There are many reasons a person should unit test. Some reasons are noble and good, to do with doing the best job you can, for your company and your fellow professional. But that doesn't work for everyone, so for those less nobly inclined there are also selfish reasons that are still valid.

The noble reasons:

  • Next level success: 1st level success, someone reports a bug, you fix it. Next level success, someone reports a bug, you fix it and you write tests that means no one in the future can reintroduce this bug. Unit testing allows you to future proof your code.
  • Quick feedback: One of the biggest factors in your ability to improve in any activity is your feedback loop. If you want to get good at chess, if you are playing against a good player they can tell you, "that move was bad" immediately after you make a bad move. Otherwise you may have to play the rest of the game and then lose a number of similar games before you work out it was that particular type of move that was the mistake. Unit testing allows you to get much quicker feedback. When you make a change to an application, you don't have to run it, set up the scenario by hand, then check for correct behavior for multiple different behavior. With unit testing you can get the feedback across multiple scenarios across the application in sub 10 seconds.
  • Encourages good design: There have been loads of articles written by better writers than me on this subject. Good application design goes hand in hand with designing for unit testing. Separation of concerns, single responsibility principle, dependency injection, etc.

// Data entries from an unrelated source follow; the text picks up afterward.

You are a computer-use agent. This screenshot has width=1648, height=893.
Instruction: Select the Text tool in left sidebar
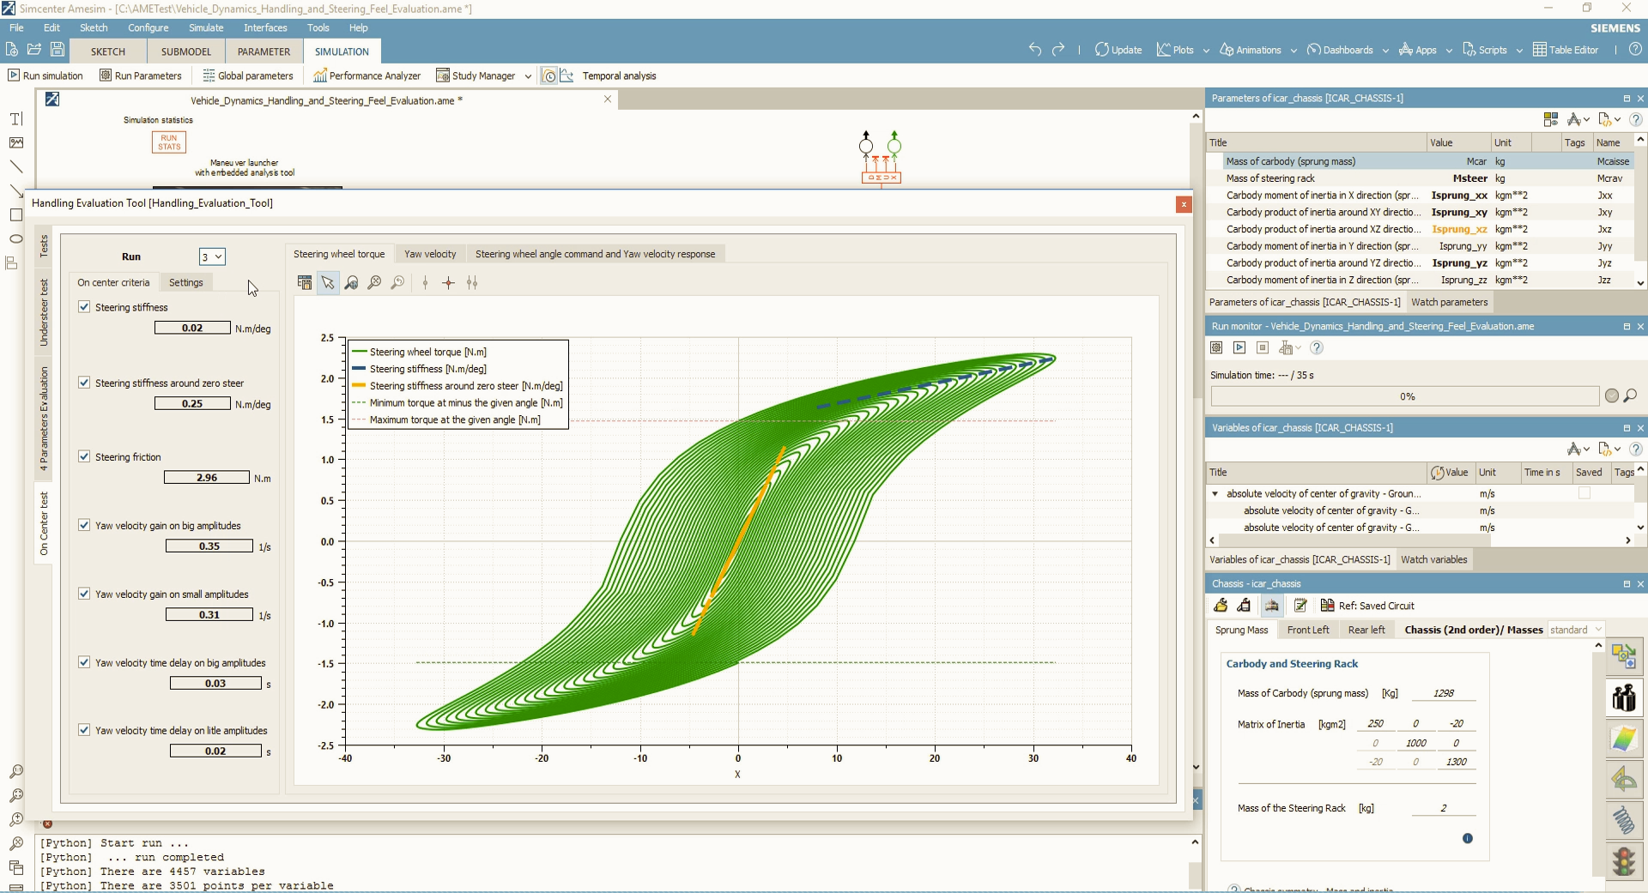(x=15, y=119)
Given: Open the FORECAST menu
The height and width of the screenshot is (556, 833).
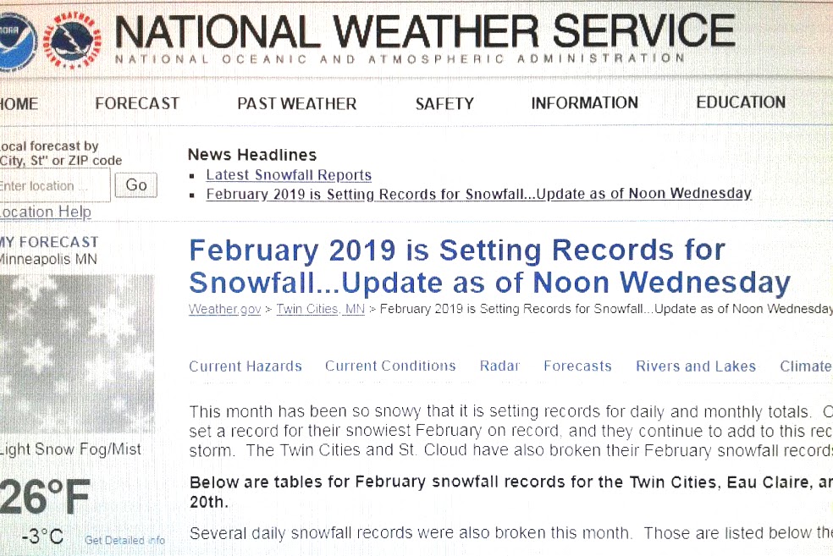Looking at the screenshot, I should 137,103.
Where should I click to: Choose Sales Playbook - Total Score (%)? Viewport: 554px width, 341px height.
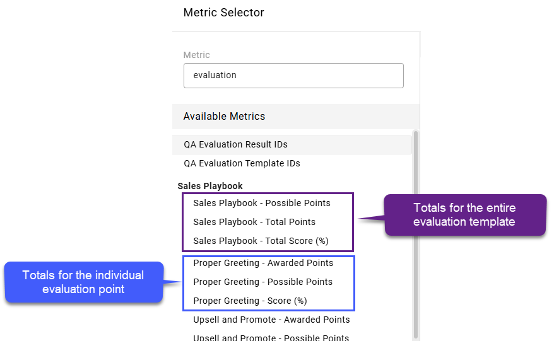coord(261,241)
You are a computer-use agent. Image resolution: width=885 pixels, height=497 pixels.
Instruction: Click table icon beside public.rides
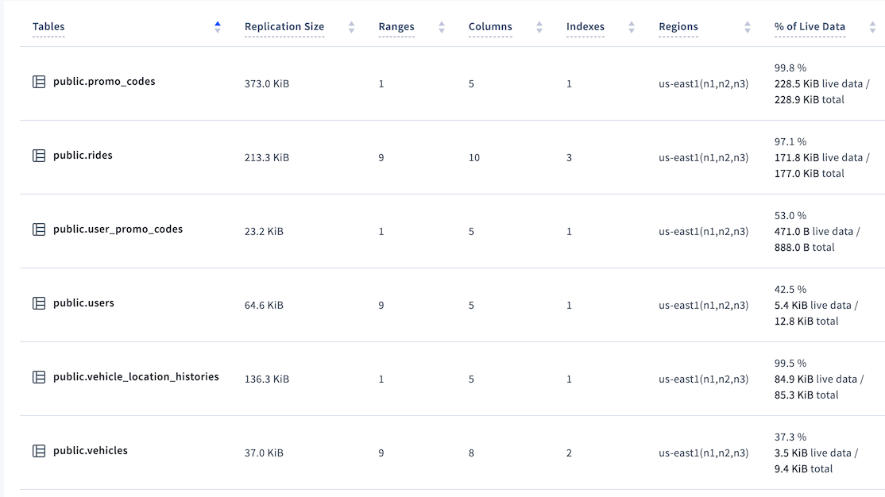(x=38, y=156)
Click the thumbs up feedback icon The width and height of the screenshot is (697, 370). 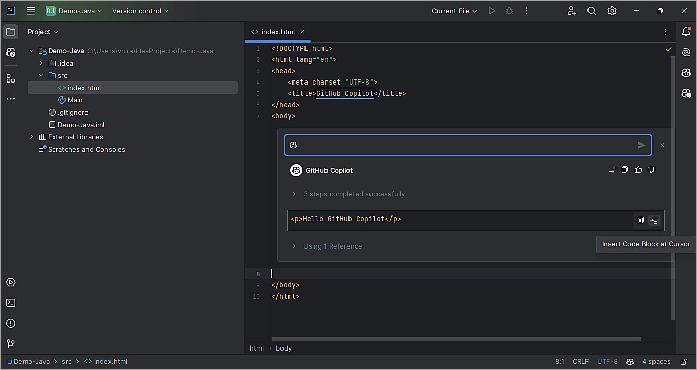(x=638, y=170)
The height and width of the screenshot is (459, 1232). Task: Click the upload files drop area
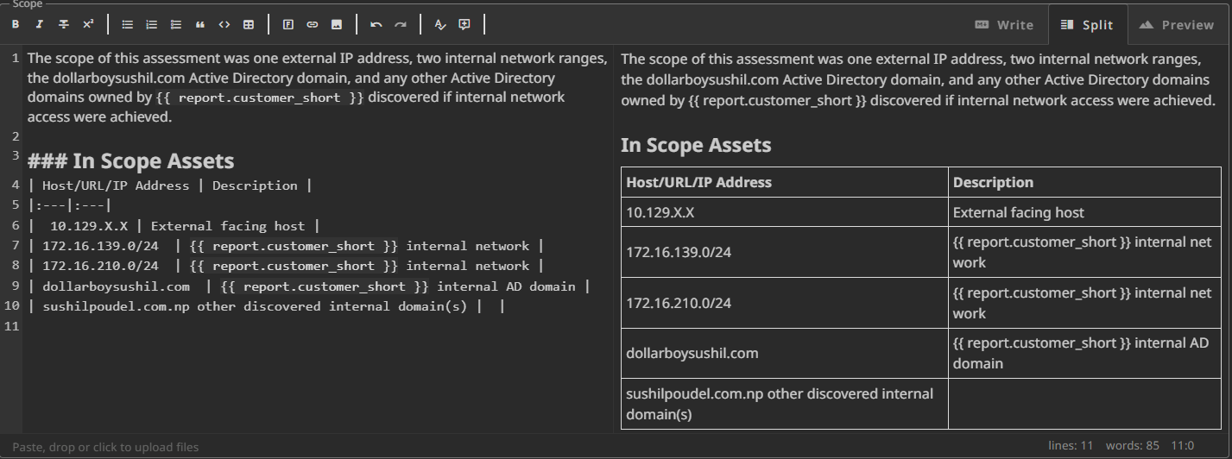click(x=105, y=447)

The less than noble reasons:

  • Plausible deniability: If something goes wrong any where near their code they can point to the unit tests and say "well I know my code works, it must be someone else's problem". This has happened to me, I was asked to write some code that displayed the number of business days old a certain item was. When it started displaying -1 days old in prod. I could take there inputs put them in to my unit test and show that my code was correct(The problem turned out to be we were being sent items from the future due to incorrect date conversion further upstream).
  • Your future employ-ability: Now a days unit testing is so widespread, you will be asked a question about unit testing in most interviews. You may not care so much about how you do in this job, but don't you want to be applying best practice so you can get that shiny new future job.
  • Holding on to requirements: User A asks for a feature to work in a particular way. You make the change and put it into prod, then User B comes to you to complain, he asked for the feature to be in that particular way and now it doesn't work for him. Unit tests can remove a lot of these kind of problems because you can mark the unit test with who requested the functionality on the test. Unit tests are a great way to capture requirements permanently and raise these kinds of conflicting requests earlier.

So now the team are fully behind the plan and raring to go. Well probably not immediately, in teams I've been involved with it takes a good few months of pushing these points and including making sure that unit test percentages are reviewed, committed code is reviewed and unit tests are always required as a part of it. People need to see the benefit from doing increased testing and this may take time and energy. But over time it will happen if you're persistent.